▸ **PROBLEM**
Find the line with "You are a GUI". Transcribe it and each later line of the data exactly, up to and including the last.

▸ **MATERIAL FOR THE TASK**
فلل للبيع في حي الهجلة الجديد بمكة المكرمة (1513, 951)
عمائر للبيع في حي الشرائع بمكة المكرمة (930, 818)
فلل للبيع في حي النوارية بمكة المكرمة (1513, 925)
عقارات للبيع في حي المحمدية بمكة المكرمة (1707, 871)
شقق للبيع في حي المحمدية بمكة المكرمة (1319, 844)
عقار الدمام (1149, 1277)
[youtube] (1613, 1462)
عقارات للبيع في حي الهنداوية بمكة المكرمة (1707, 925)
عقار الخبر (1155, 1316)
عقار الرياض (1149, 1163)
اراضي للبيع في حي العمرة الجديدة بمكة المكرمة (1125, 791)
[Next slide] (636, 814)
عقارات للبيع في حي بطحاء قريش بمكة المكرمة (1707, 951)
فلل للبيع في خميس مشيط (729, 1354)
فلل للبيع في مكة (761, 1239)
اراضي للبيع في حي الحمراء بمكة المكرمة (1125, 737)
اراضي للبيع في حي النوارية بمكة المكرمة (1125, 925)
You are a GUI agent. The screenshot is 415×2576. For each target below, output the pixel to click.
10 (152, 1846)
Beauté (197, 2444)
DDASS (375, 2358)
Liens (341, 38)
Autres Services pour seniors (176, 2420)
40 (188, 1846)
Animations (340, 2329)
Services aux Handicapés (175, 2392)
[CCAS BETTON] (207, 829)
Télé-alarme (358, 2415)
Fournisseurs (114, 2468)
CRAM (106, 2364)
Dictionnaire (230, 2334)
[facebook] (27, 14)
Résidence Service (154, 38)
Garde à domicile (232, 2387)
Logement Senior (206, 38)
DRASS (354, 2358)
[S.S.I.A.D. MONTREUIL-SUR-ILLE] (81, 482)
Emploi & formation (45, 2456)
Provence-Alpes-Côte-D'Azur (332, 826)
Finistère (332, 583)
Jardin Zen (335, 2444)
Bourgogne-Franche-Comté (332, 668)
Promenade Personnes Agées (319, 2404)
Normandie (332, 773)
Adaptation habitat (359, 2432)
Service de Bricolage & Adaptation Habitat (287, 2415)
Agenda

▸ **EXPECTED ANSWER**
You are a GUI agent. The screenshot is 415×2576. For each target below, output the pixel to click.
10 (152, 1846)
Beauté (197, 2444)
DDASS (375, 2358)
Liens (341, 38)
Autres Services pour seniors (176, 2420)
40 (188, 1846)
Animations (340, 2329)
Services aux Handicapés (175, 2392)
[CCAS BETTON] (207, 829)
Télé-alarme (358, 2415)
Fournisseurs (114, 2468)
CRAM (106, 2364)
Dictionnaire (230, 2334)
[facebook] (27, 14)
Résidence Service (154, 38)
Garde à domicile (232, 2387)
Logement Senior (206, 38)
DRASS (354, 2358)
[S.S.I.A.D. MONTREUIL-SUR-ILLE] (81, 482)
Emploi & formation (45, 2456)
Provence-Alpes-Côte-D'Azur (332, 826)
Finistère (332, 583)
Jardin Zen (335, 2444)
Bourgogne-Franche-Comté (332, 668)
Promenade Personnes Agées (319, 2404)
Normandie (332, 773)
Adaptation habitat (359, 2432)
Service de Bricolage & Adaptation Habitat (287, 2415)
Agenda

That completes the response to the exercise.